Hands-on experience is one way to shift the conversation. I find that a lot of hostility towards AI comes from lack of knowledge or experience, driven by popular dystopian narratives, which of course are rooted in real concerns. Getting to experiment with these tools in meaningful ways is often mind-opening and empowering; it becomes apparent both how capable and how versatile, how variable, how personalized they can be. How inspiring they can be. Most of the artists I know use off-the-shelf, no-code AI interfaces, but even these unlock new creative dimensions and spark novel ideas and approaches.

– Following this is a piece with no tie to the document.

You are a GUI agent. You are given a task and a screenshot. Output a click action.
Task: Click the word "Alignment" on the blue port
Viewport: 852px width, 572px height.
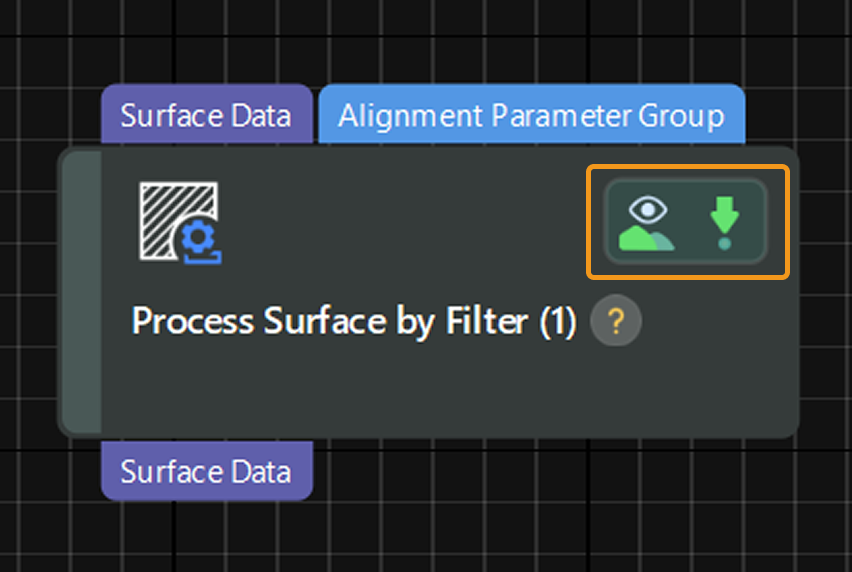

Discourse around AI in general tends to emphasize how unprecedented it is, how game-changing it is, how nothing will ever be the same. And that’s true. But what I want to hear more smart people discuss is how AI extends fundamental human impulses: to preserve and transmit information across generations and geographies, to build great libraries, to think and learn by engaging in Socratic dialogue (because isn’t that what ChatGPT is all about?), to foster connections, to recognize patterns, to solve hard problems, to remember what we care about most. And the intersection of blockchain and AI is needed to enable the kinds of protocols and systems and intrastructures by which individuals and groups can contribute to large arrays of data, help train models, help others create, and be fairly compensated.
Any transformation for the good of the creative economy will be fueled by optimism and passionate vision, but grounded always in the realities, the complexities, the logistics, the daily work. We need to figure out how to move past the blinding lust of ambition, the breathless jargon, the first mad rush of infatuation, this obsession with being the first, the biggest, the one who wins it all, and start taking the perhaps less exciting but extremely urgent steps necessary to keep humanity’s long-term relationship with technology going strong.

Thank you, dear Sasha, for the passionate conversation!